In this project, we asked ourselves the following question: how well would the currently employed techniques and available datasets translate into a more physical experience? More specifically, we wanted to investigate the feasibility of a robotics learning system that could engage in a limited form of free "conversation" with a user, exhibiting a sentiment-based actuation based on the user’s input, such as moving away or shaking its head in dismayed response to what is perceived as detected hate speech.
Our objective was to take state-of-the-art audio transcription and natural language models and integrate these with the Thymio educational robot. We hypothesised that such a system could provide a more tangible and real-time response to the end-user, thereby enhancing their awareness of the impact of their words through a more sociably understandable response.
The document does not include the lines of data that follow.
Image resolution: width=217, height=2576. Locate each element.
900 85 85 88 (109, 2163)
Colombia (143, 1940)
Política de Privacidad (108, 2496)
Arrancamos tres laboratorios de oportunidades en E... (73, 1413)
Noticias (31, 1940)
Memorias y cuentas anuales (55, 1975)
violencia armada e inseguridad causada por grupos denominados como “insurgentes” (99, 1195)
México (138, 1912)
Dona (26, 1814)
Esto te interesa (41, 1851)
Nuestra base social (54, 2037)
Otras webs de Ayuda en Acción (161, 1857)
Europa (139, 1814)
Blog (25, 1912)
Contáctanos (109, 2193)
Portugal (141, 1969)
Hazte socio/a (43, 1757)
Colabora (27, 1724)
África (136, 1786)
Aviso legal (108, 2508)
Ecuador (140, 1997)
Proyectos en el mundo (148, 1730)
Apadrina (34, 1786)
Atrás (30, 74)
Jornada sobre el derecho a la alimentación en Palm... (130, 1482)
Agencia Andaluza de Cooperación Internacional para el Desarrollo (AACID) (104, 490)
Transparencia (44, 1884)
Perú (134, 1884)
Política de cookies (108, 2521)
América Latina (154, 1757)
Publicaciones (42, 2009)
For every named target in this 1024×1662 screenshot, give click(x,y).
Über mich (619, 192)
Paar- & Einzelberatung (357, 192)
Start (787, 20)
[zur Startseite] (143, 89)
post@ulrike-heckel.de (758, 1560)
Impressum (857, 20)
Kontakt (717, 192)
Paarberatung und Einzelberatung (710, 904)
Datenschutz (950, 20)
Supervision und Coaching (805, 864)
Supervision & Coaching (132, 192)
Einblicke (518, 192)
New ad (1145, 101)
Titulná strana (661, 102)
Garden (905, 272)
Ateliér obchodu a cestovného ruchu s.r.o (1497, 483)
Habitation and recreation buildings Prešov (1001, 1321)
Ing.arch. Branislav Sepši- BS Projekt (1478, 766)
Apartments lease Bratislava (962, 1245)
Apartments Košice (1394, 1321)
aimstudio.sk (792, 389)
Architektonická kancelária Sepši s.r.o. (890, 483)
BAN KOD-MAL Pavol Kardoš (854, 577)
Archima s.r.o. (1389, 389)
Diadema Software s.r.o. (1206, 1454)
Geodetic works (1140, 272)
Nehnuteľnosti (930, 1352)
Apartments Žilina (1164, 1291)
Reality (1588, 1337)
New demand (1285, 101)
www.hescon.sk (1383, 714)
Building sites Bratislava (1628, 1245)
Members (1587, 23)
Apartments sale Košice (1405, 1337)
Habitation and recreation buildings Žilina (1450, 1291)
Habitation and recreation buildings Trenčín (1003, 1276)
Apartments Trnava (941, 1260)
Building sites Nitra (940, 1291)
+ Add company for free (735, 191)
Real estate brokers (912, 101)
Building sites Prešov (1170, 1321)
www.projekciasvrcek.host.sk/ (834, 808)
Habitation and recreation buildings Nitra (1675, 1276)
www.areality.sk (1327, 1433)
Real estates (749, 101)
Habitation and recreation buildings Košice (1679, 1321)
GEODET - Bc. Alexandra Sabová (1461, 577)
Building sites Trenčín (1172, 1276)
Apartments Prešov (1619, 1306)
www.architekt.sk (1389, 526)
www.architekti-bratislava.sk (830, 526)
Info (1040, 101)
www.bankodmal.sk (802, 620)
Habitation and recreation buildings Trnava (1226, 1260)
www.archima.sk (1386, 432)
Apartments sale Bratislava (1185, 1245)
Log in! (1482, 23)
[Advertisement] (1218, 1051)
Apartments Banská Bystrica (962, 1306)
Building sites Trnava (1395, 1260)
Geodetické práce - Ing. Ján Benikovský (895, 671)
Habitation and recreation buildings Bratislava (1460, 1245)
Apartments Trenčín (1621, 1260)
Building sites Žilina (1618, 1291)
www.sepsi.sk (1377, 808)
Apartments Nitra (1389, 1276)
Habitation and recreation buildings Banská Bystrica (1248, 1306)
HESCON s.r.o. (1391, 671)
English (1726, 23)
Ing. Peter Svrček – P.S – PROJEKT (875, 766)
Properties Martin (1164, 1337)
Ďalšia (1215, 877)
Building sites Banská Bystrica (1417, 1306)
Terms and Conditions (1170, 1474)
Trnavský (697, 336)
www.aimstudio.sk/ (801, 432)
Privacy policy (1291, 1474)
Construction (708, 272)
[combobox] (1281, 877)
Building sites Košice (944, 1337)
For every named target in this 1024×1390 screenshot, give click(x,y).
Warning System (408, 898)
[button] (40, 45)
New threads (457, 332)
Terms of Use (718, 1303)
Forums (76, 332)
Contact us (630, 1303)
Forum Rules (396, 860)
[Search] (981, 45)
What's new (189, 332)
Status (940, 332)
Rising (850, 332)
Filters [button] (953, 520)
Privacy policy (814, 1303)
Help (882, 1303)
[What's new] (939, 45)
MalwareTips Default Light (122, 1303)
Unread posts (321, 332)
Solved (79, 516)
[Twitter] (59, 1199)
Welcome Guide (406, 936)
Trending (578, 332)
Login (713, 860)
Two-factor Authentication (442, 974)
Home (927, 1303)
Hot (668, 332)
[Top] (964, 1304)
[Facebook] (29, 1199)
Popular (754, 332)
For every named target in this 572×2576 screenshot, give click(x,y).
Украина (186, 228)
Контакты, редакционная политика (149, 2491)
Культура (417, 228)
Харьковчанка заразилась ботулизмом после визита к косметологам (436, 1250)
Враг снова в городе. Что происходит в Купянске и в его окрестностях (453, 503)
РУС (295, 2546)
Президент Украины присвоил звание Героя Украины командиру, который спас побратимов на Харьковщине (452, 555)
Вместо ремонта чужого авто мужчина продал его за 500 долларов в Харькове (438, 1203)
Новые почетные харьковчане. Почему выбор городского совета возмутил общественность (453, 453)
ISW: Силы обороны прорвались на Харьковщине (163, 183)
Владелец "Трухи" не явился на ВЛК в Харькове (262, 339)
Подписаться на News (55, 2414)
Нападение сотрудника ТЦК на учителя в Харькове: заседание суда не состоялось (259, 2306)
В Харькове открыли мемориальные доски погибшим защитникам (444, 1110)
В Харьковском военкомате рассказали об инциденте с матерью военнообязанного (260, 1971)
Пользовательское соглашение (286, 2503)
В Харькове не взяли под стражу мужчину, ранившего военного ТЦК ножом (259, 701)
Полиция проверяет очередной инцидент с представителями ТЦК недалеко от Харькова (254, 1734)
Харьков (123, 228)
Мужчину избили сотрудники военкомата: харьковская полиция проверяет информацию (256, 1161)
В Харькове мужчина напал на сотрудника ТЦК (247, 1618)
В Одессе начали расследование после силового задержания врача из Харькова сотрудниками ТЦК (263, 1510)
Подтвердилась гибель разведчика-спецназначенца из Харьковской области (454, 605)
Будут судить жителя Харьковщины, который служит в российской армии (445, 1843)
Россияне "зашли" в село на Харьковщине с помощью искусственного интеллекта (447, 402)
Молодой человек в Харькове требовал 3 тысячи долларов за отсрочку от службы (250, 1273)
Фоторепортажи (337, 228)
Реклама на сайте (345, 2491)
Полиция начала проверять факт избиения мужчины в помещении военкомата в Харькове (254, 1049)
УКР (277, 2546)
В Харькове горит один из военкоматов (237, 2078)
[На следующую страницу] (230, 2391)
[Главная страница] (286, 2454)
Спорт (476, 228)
In the following sections, we delve into the specifics of our methodology, the challenges we faced and the results of our experiment.
For more information, see the associated report.
Install a recent version of Python (3.8 or later) and the required packages. We recommend using a virtual environment to avoid conflicts with other projects.
Windows
python -m venv .venv
.venv/Scripts/activate.bat
pip install -r requirements.txt
If Pytorch is not correctly installed, use their website instructions:
pip install torch --index-url https://download.pytorch.org/whl/cu121
If you would like to connect to a Thymio robot, ensure that the driver is running (Thymio suite is open).
You will need to clone the hateBERT repository:
mkdir tmp
cd tmp
git clone https://huggingface.co/GroNLP/hateBERT
Additionally, you will need the binary and multi-class classifier weights. These are not included with this repository due to their size. Place them in the tmp
folder, and ensure the paths match the configuration in app/analysis.py
.
If you would like to connect to a web UI, you will need to install Node.js and build the frontend.
cd ui
pnpm install --frozen-lockfile
pnpm build
To run the application, execute the following command:
python -m app
This will connect to the Thymio robot, start a web server and run the main application and enter an interactive prompt. To execute a single run, type prompt
and press enter. This will start recording an audio sample from the microphone, transcribe it, classify it and actuate the robot accordingly. To see all available commands, type help
.
If you built the web UI, you can access it on the local server at http://localhost:8080
.
All source code is contained within the app
folder. The application can be configured by toggling the constants at the top of each file.
The code used to train the binary and multi-class classifiers is available in the Jupyter notebooks
The training process uses the Measuring Hate Speech dataset from UC Berkeley, located in the data
folder.
Additional training code, designed to run on the EPFL SCITAS GPU compute cluster using SLURM is located in the training
folder. This was deprecated in favour of using two seperated classifier models.